Les schémas de raffinage, même les plus compliqués, deviennent clairs après une bonne compréhension de ces deux opérations de base que sont la distillation atmosphérique et la distillation sous vide.


La désulfuration

Presque tous les produits pétroliers doivent être désulfurés, l’élimination du soufre et de ses composés présents dans le brut étant nécessaire si l’on veut que les carburants soient exempts d’odeur, que la combustion des hydrocarbures se fasse sans dégager de fumées corrosives qui attaqueraient les surfaces métalliques et, enfin, que la quantité d’oxydes de soufre présents dans l’atmosphère n’atteigne pas le seuil d’alerte. D’autre part, la désulfuration préalable est indispensable pour certains procédés complémentaires de raffinage par catalyse comme le reformage.

Pendant longtemps, on désulfurait les essences et le pétrole lampant à l’aide de réactifs chimiques : soude, hypochlorite, acide sulfurique, plombite ou autres produits qui fixaient ou neutralisaient le soufre, présent sous forme d’hydrogène sulfuré H2S ou de mercaptans (union d’une molécule de soufre avec une molécule d’hydrocarbure).

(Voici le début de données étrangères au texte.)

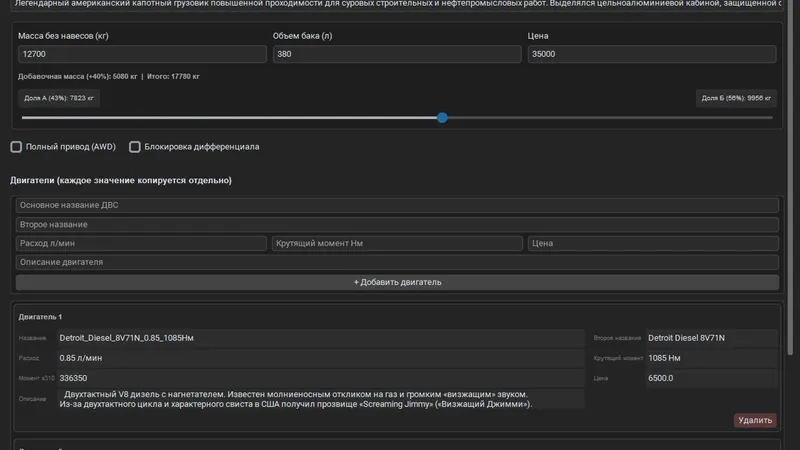Screen dimensions: 800x450
Task: Select the Объем бака field with 380
Action: 397,54
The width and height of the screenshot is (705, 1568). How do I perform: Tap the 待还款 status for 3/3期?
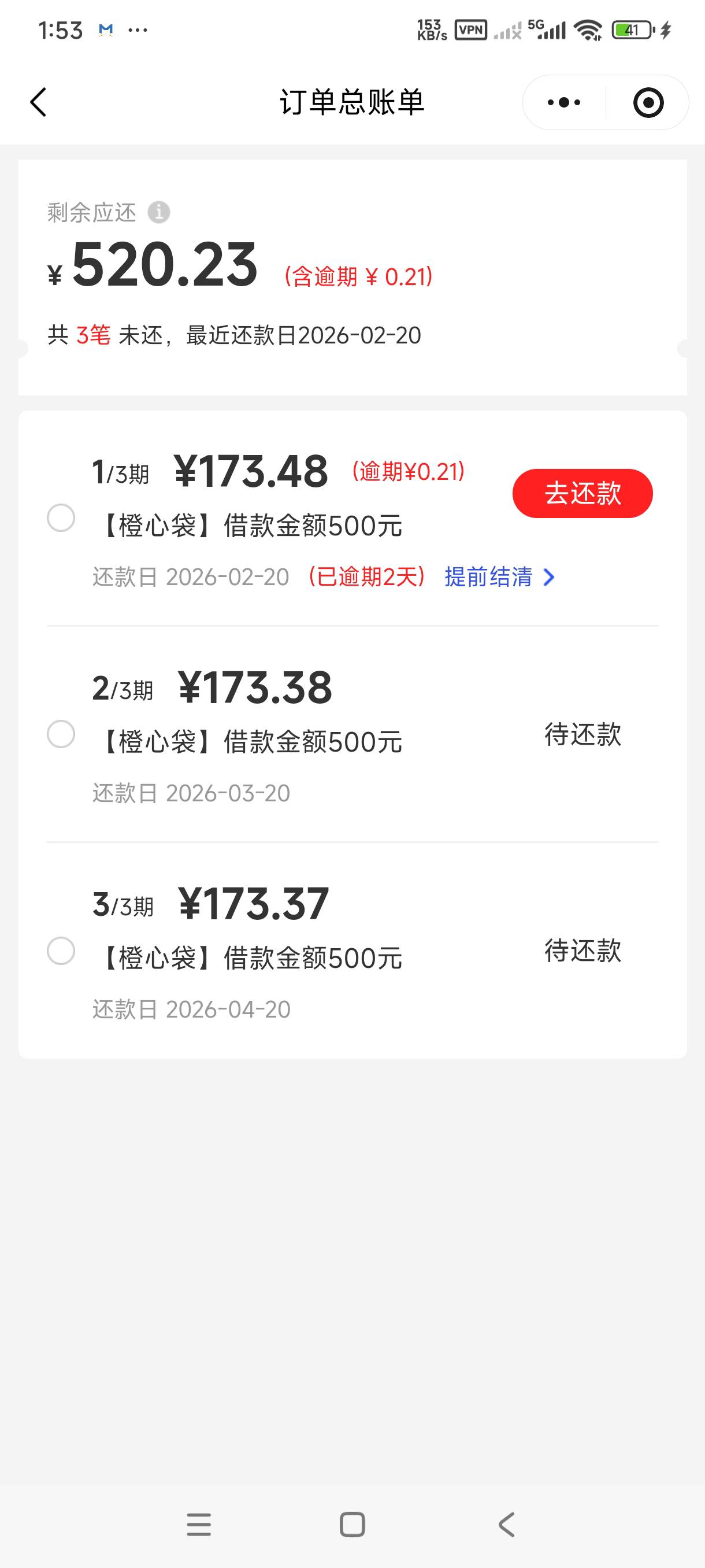(582, 951)
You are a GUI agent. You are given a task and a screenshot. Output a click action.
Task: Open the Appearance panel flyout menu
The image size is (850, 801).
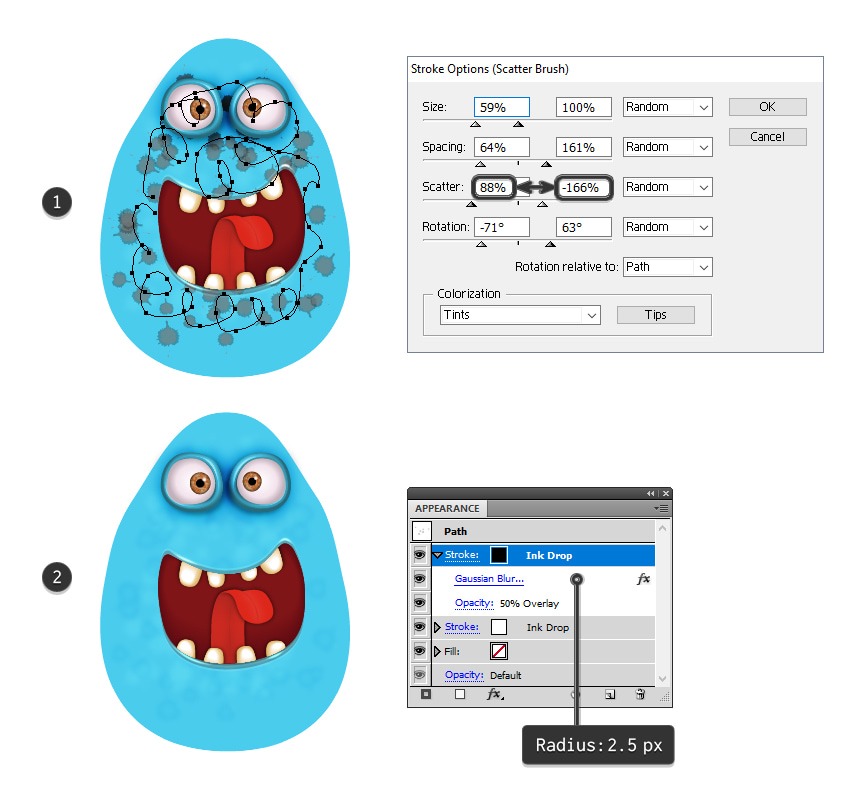pos(661,508)
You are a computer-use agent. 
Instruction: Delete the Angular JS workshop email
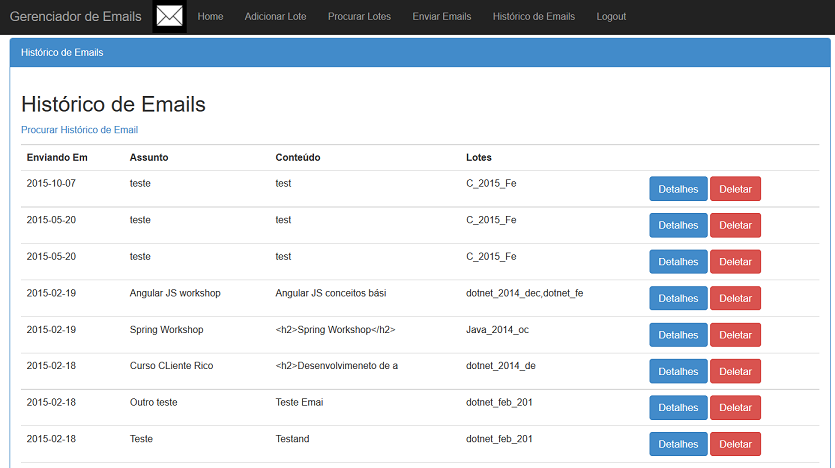(735, 298)
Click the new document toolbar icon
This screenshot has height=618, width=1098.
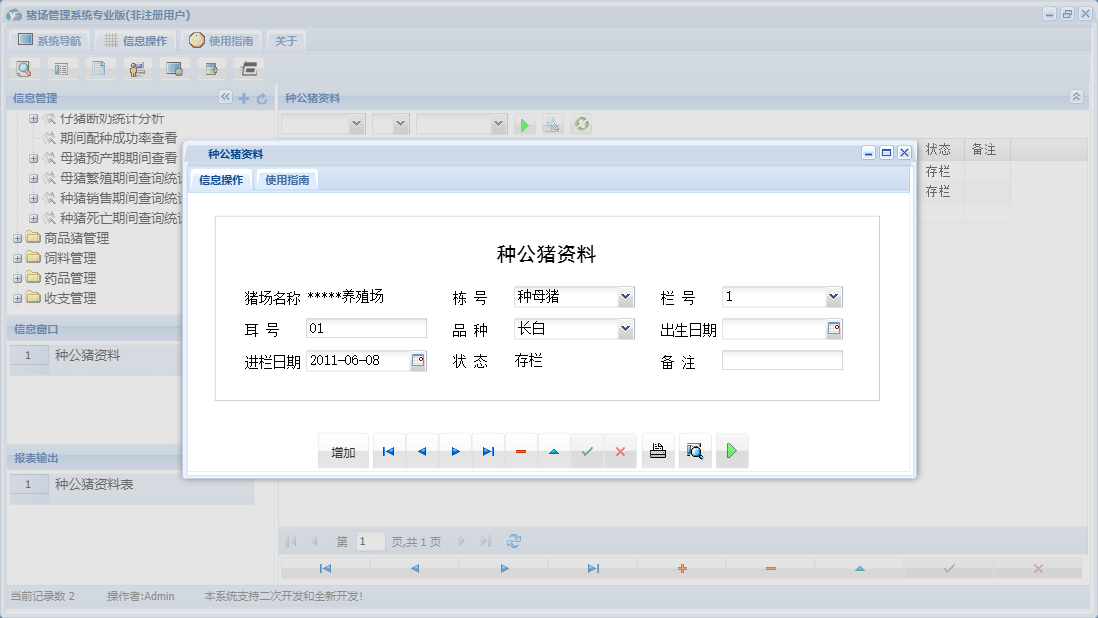(99, 68)
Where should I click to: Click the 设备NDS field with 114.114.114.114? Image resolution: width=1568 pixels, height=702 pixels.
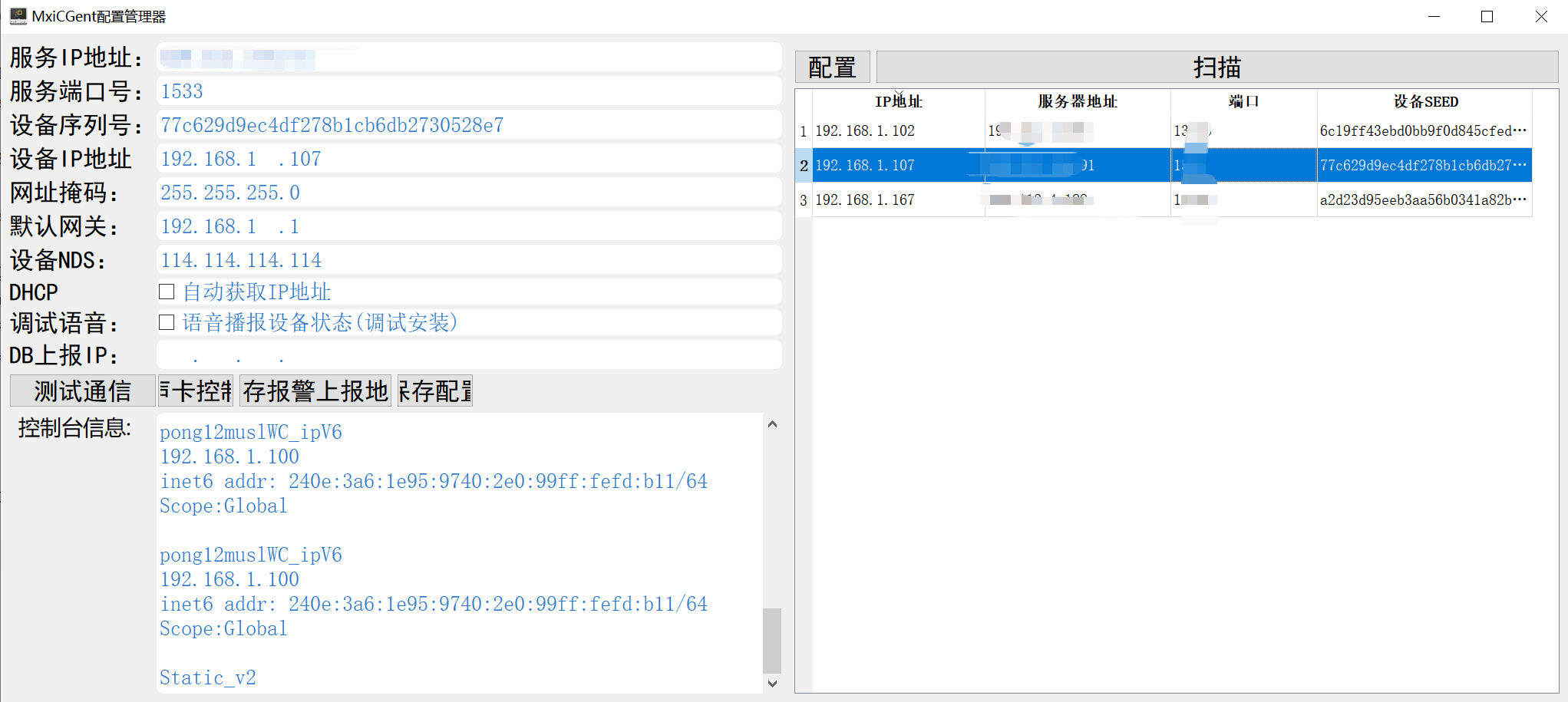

Ces méthodes anciennes ont été supplantées par l’hydrodésulfuration permettant, grâce à l’action conjuguée de la température, de la pression et d’un catalyseur, de faire agir de l’hydrogène sur les mercaptans pour les redécomposer. Le soufre est ainsi extrait et retenu, à l’aide d’un absorbant (amine), à l’état d’hydrogène sulfuré (H2S) ; ce gaz extrêmement toxique est immédiatement transformé en soufre élémentaire, mis sur le marché. Ce procédé complète le schéma de raffinage en ce qui concerne les gaz liquéfiés (propane et butane), les carburéacteurs (kérosène), le gas-oil (carburant Diesel ou fuel-oil domestique) et quelques autres produits pétroliers moins importants (solvants). Il est possible également de désulfurer les résidus (mazout), mais l’opération est très déficitaire avec le niveau actuel des prix des combustibles lourds. La même chose est vraie de la désulfuration des fumées mises à l’atmosphère, si bien que ces deux procédés ne peuvent être envisagés que dans le cadre d’une obligation administrative assortie d’une rentabilité assurée.